The problem with the data ownership model is that it only applies to the voter ID, not anything that happens after the ID takes place. But basic contact info, vote history, and support level is only a small fraction of what defines the relationship between the campaign and the voter. We also need to know if a voter has ever donated money, is willing to volunteer, sign petitions, and the voter’s social influence. There’s a big difference between an identified supporter who has 2,000 Twitter followers and one who has no presence in the community—the former should be targeted to become a campaign leader.

The way campaigns run is also changing. Outside groups are engaging voters and raising dollars well in advance of the race, and opportunities to engage years before election day are proliferating rapidly. We know the candidate with the strongest base almost always wins. We also know that a full-fledged field ID program can’t occur until the public is largely engaged.

So, how can you build a “Digital Precinct Captain System” and use it to develop a super-engaged base?

1. Collect better contact info in your database.
Not just “field” contact info like phone numbers and home address, but also “digital” contact info like Twitter, Facebook, and Linkedin. This is what NationBuilder Match, named “Innovative Product of the Year” by Campaigns and Elections Magazine, accomplishes—it turns an email address into a person.

2. Give precinct captains access to far more relationship data.
Critical actions of digital engagement are things like small dollar contributions and willingness to volunteer, so you should automatically sync these actions with the voter record. And for the first time in politics, NationBuilder’s people tab brings together social info and complete contact history into every supporter record.

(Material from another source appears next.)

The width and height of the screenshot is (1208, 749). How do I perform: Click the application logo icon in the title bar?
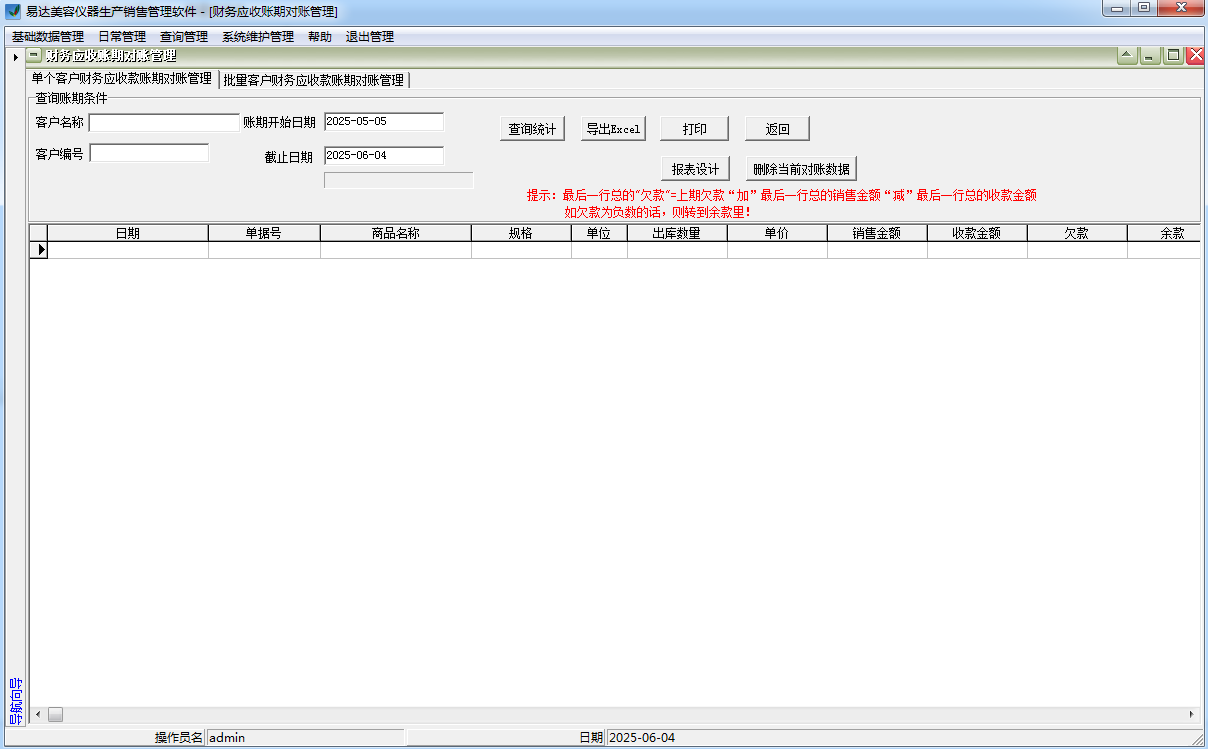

3. Design a permission structure more advanced than, “Here’s all of the people in the precinct.”
You have to decide who can email, who can download, etc. You’ll also want to establish a real “point person” for recruited individuals, so you also need to track how someone joins the campaign online. NationBuilder’s recruiter links and online tools do this automatically.

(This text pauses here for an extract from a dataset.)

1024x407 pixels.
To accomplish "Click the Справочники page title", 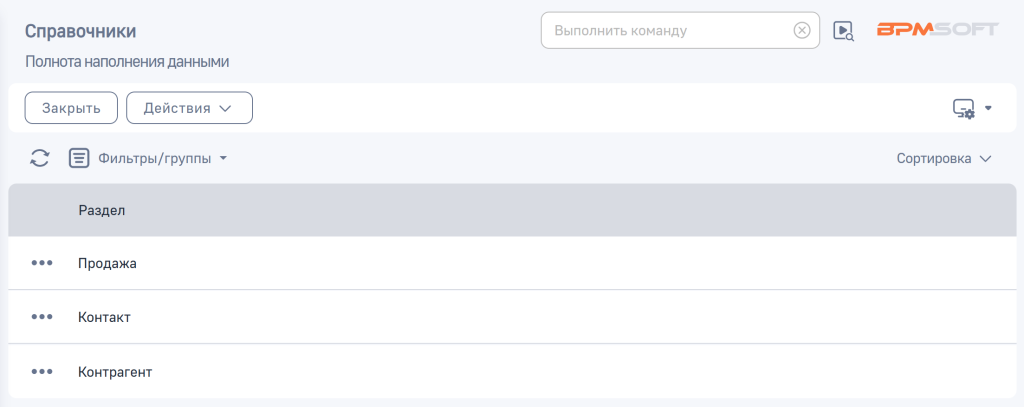I will point(80,32).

4. Record online engagements the same way you’d record a phone call or a door knock.
Ideally, Twitter and Facebook actions would magically appear in the voter file. This would require a “CRM” to be built into the file. NationBuilder does this, too.

5. Open up all of this new data to digital precinct captains, assign them as point people for swaths of your online community, and have them directly communicate with supporters from a much more advanced platform.
Your goals: spread your message, recruit influentials, take online actions to support a cause, and raise money. This requires the website functions to directly feed into the database. For example, a petition signed online would also appear in the voter file CRM. This is why you build your website on NationBuilder’s platform as opposed to Wordpress—it all automatically comes back to your data.

To recap, here’s how it would work from the perspective of the digital precinct captain (as opposed to the campaign manager perspective).

  • I’m appointed a digital captain. I fill in a profile and get my own “recruiter link” for fundraising, volunteer recruiting, etc. Anyone who visits through my link is assigned to me.
  • I can click to log in to my control panel through the site because it remembers my admin settings.
  • Once logged in, I see everyone I’m in charge of engaging, and most of them are already in my social network because the data is connected to social media accounts.
  • I can see their social info and communicate online directly from the platform, and record online actions as contacts.
  • The campaign prompts me to engage in a particular action. I log in, engage everyone assigned to me, and every interaction is logged and tracked in the database.
  • Now, instead of just calling people, I’m reaching targets in a high ROI, deeply personal way. As I engage people, they become digital precinct captains too, and engage their social network the same way.